Oprócz najpopularniejszego sposobu zmieniania przełożeń w rowerze (czyli przedniej i tylnej przerzutki oraz zewnętrznych zębatek) istnieje również drugie, być może nie aż tak popularne rozwiązanie, ale również ciekawe – czyli przerzutki ukryte w tylnej piaście. Najczęściej stosowane są w rowerach miejskich, czasami również w trekkingowych i fitnessach. Na jakiej zasadzie działają przerzutki w piaście, nazywane przerzutkami planetarnymi? Wewnątrz obudowy znajduje się skomplikowana konstrukcja zębatek, dzięki którym możliwa jest zmiana biegów. Jak skomplikowana w budowie może być taka piasta można zobaczyć na nagraniu przygotowanym przez firmę Rohloff, producenta piasty Speedhub 500/14 (jedna z najlepszych, ale zarazem i najdroższych konstrukcji na rynku).

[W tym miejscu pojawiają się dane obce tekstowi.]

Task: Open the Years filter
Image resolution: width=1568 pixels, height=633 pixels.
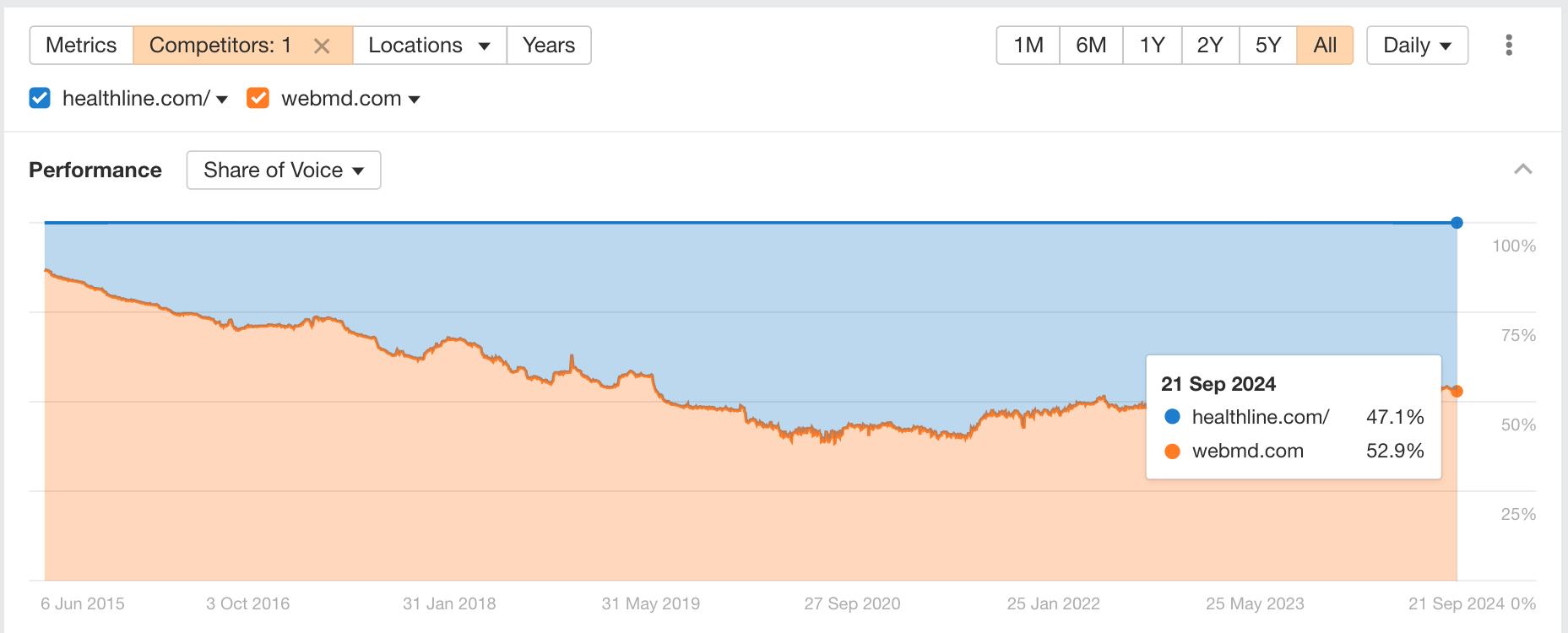Action: coord(548,46)
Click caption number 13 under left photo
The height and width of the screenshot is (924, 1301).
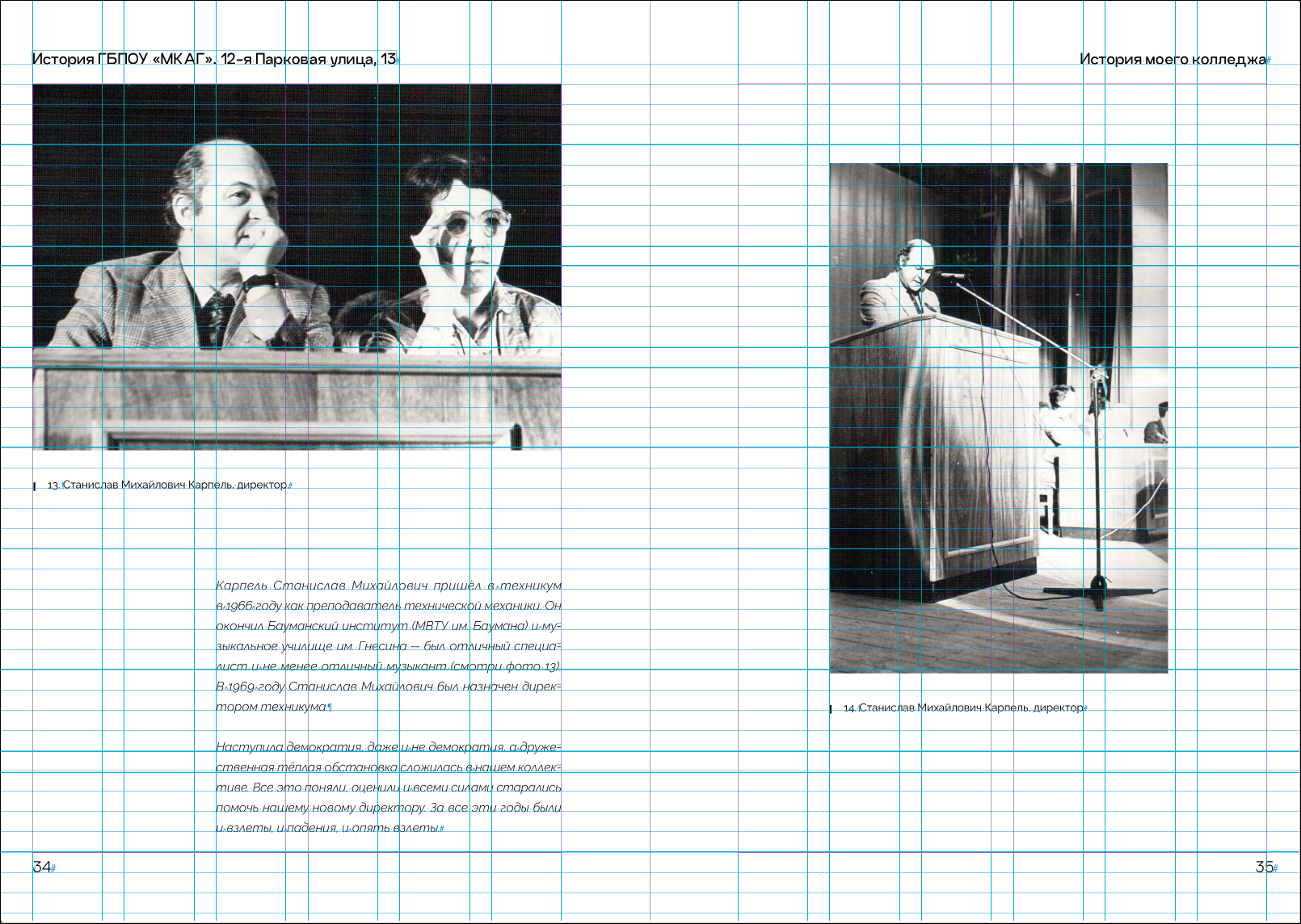click(53, 485)
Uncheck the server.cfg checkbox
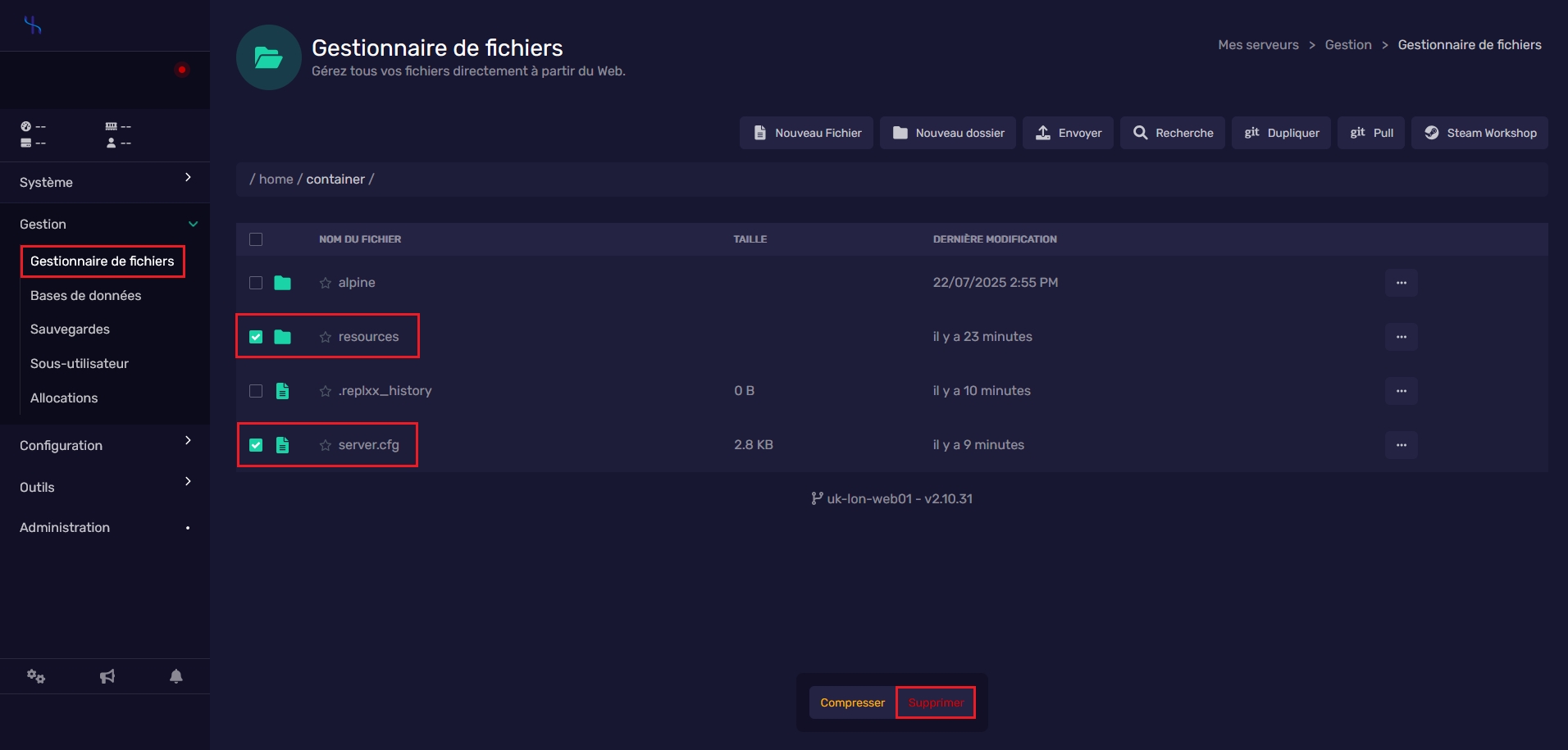The image size is (1568, 750). pos(256,445)
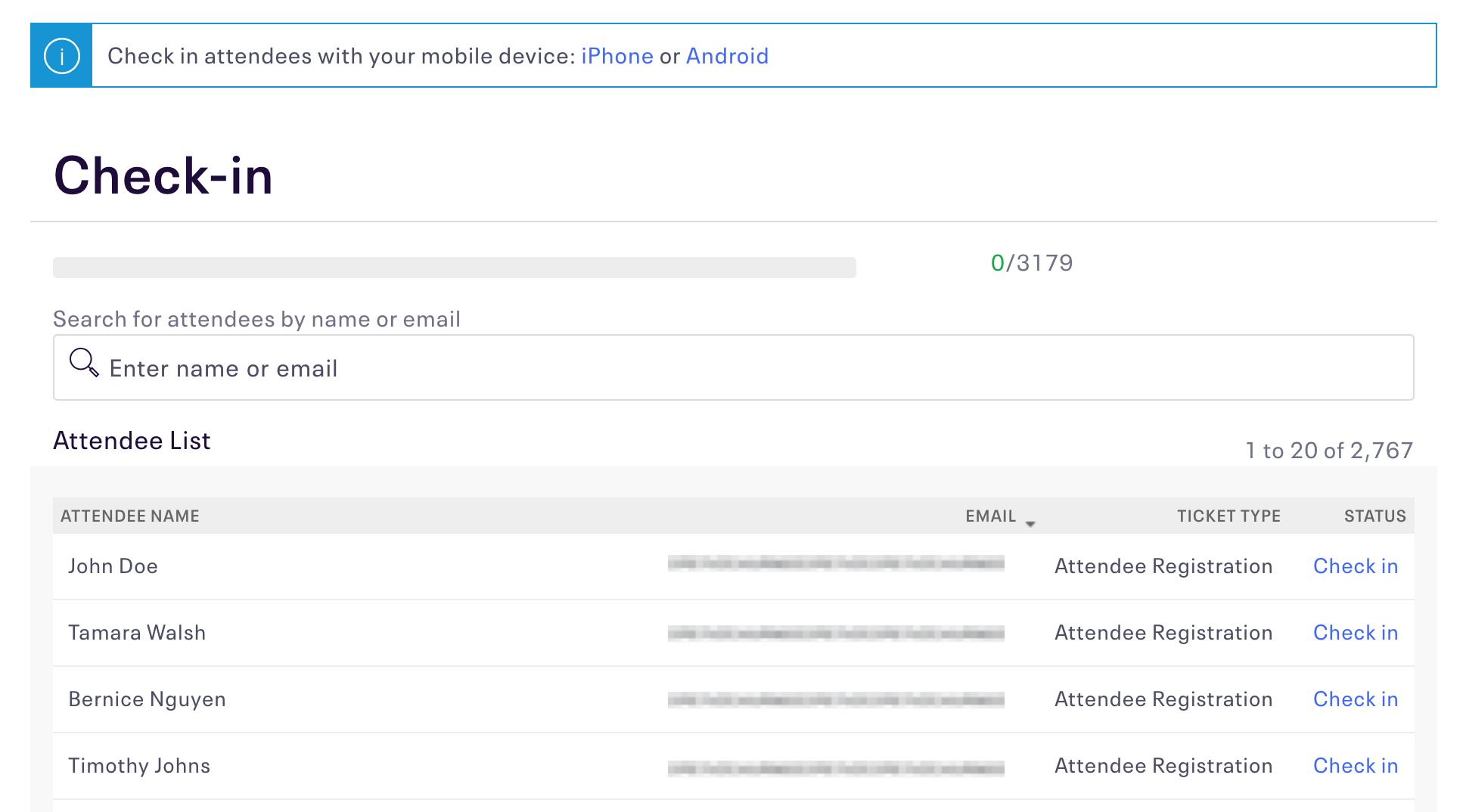
Task: Open the iPhone app link
Action: 617,56
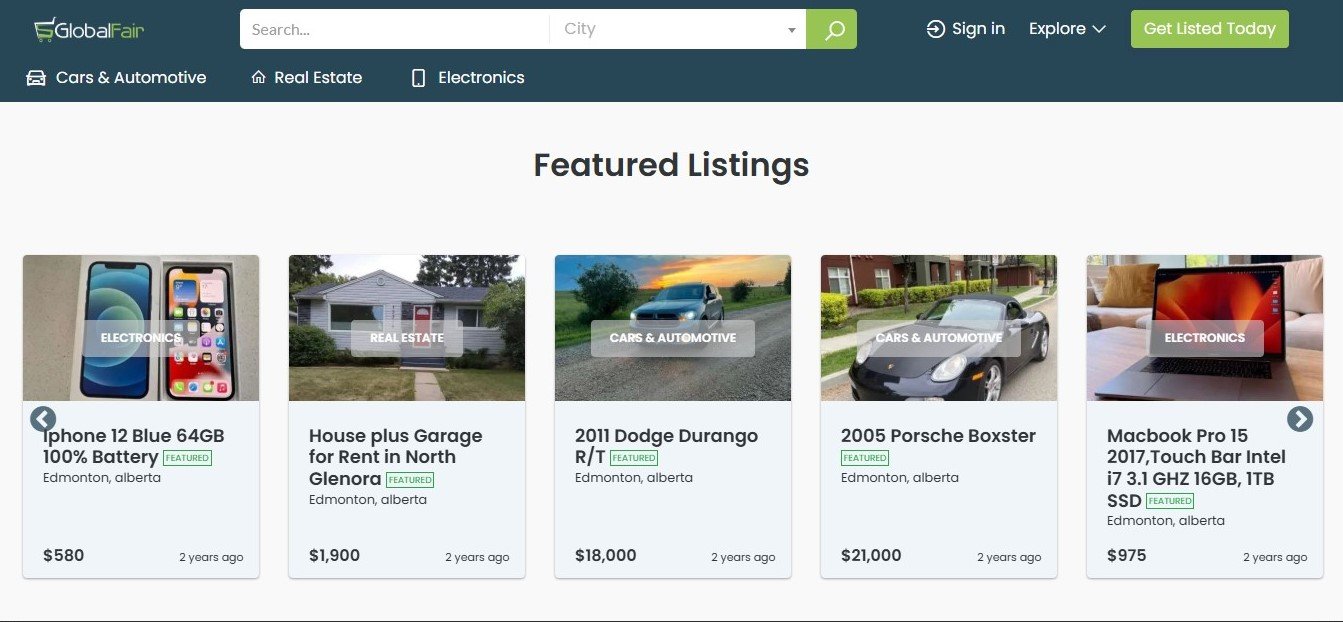Open the Cars & Automotive category
This screenshot has height=622, width=1343.
131,78
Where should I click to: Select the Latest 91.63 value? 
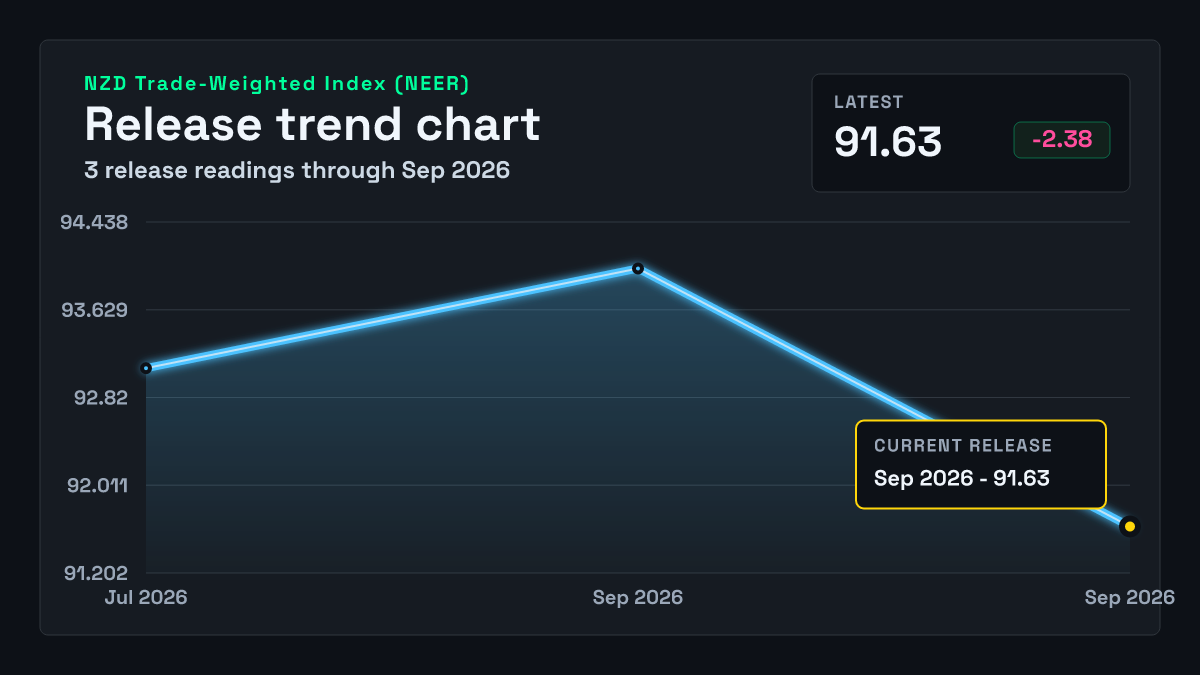(x=888, y=142)
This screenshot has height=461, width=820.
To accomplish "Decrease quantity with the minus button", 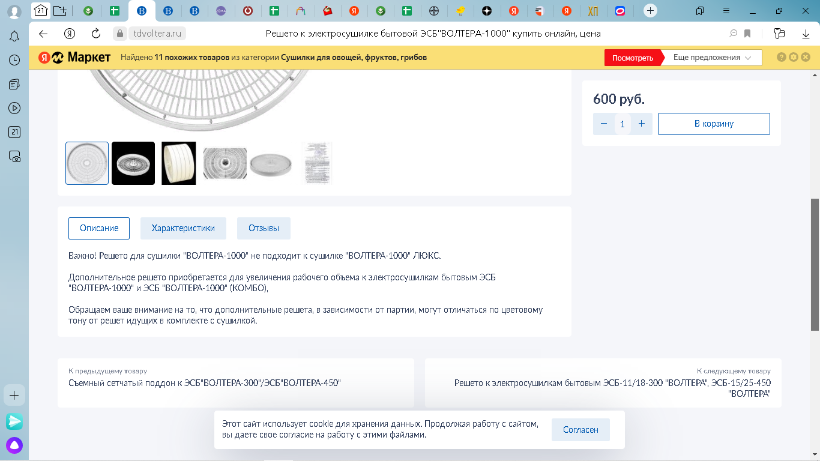I will (x=603, y=124).
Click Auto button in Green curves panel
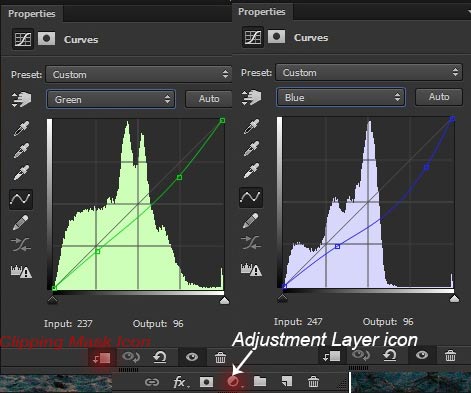 pyautogui.click(x=209, y=99)
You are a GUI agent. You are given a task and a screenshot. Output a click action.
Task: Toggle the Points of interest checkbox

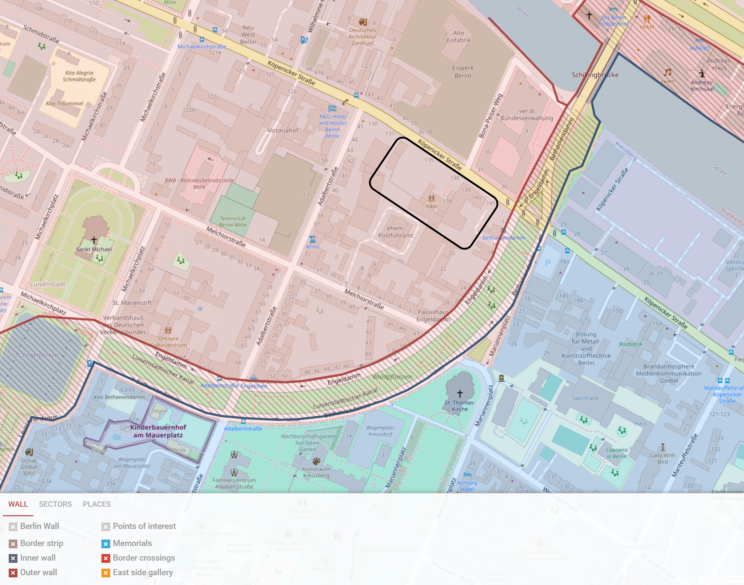pyautogui.click(x=105, y=526)
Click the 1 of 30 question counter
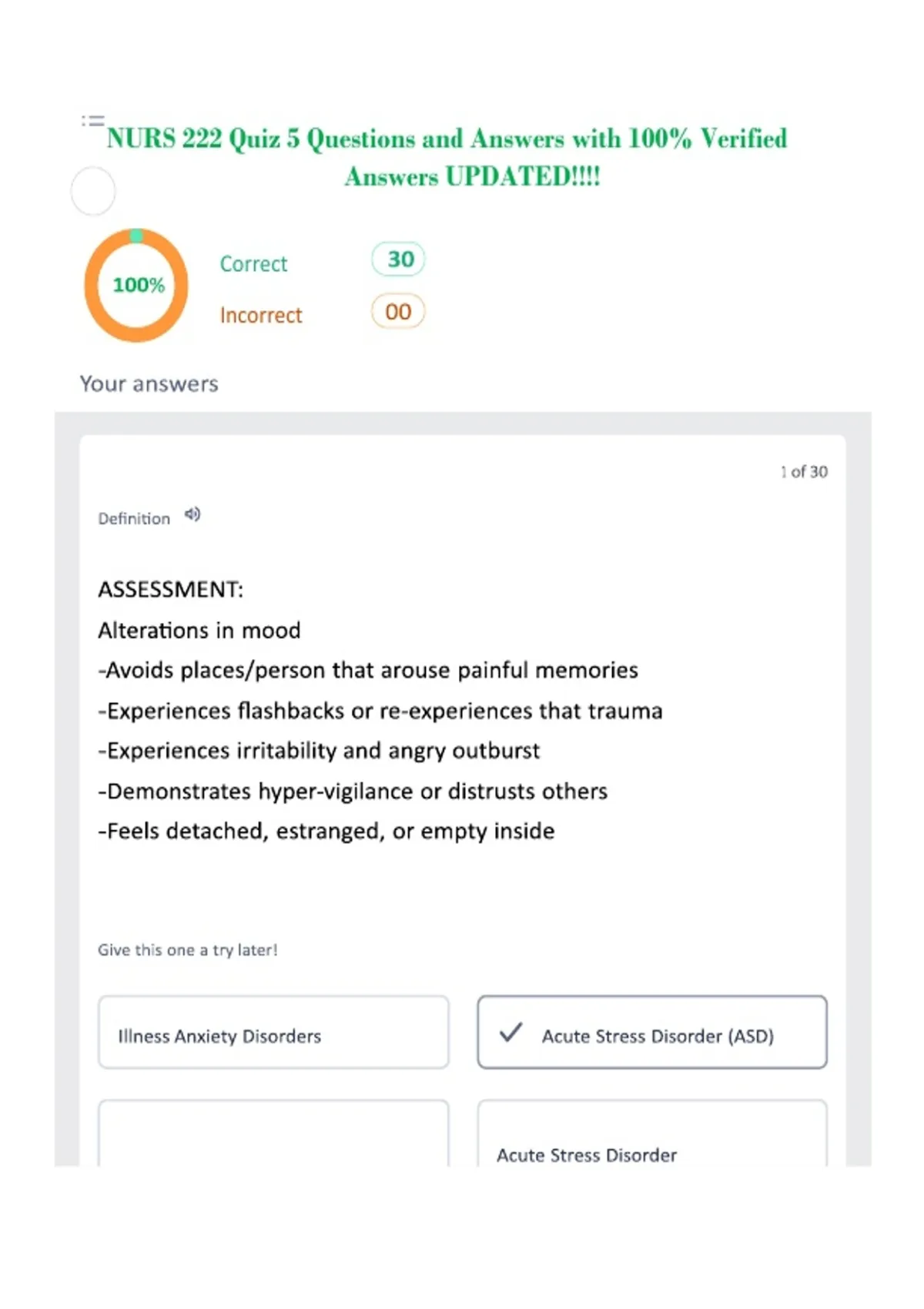Screen dimensions: 924x1309 [x=804, y=472]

Jak mówią niektórzy użytkownicy piast wielobiegowych, nie da się ich łatwo porównać z tradycyjnymi przerzutkami. Jest to po prostu inna filozofia działania. Jednak postaram się pokrótce przedstawić zalety i wady przerzutek w piaście.
Zalety przerzutek planetarnych
Pierwszą, najszybciej rzucającą się w oczy zaletą jest brak wystających elementów. Cały mechanizm poza zębatką łańcucha jest schowany w szczelnej obudowie. Dzięki temu nie musimy się martwić o zabrudzenie napędu, a także o możliwy problem z urwaniem czy pogięciem tylnej przerzutki. Dzięki temu, że łańcuch pracuje w linii prostej możemy liczyć na jego większą żywotność.
Druga zaleta to możliwość zmiany przełożenia podczas postoju, na przykład na światłach.
Trzecia zaleta to prostota obsługi. Mamy jedną manetkę, którą zmieniamy biegi i już.
Wady piast wielobiegowych
Jeżeli chodzi o wady, to niestety moim zdaniem równoważą się z zaletami, więc sensowność stosowania biegów w piaście należy rozważyć indywidualnie.
Pierwsza wada to problem z zakresem przełożeń w piastach o małej ilości biegów. W miastach zazwyczaj nie ma z tym dużego problemu, ale próby podjechania pod bardziej stromą górę rowerem, który ma trzybiegową czy pięciobiegową piastę może skończyć się wchodzeniem z rowerem prowadzonym obok. Niestety piasty z większą ilością biegów są sporo droższe (np. Shimano Nexus Inter-7 kosztuje ok. 400-500 zł).
Druga wada to większa masa. Nie są to duże różnice, a jeśli policzymy sumaryczną różnicę (brak przedniej przerzutki, z przodu tylko jedna tarcza, brak manetki od przedniej przerzutki, brak tylnej przerzutki) może okazać się, że jest to kwestia pół kilograma. Czyli w warunkach miejskich żadna różnica.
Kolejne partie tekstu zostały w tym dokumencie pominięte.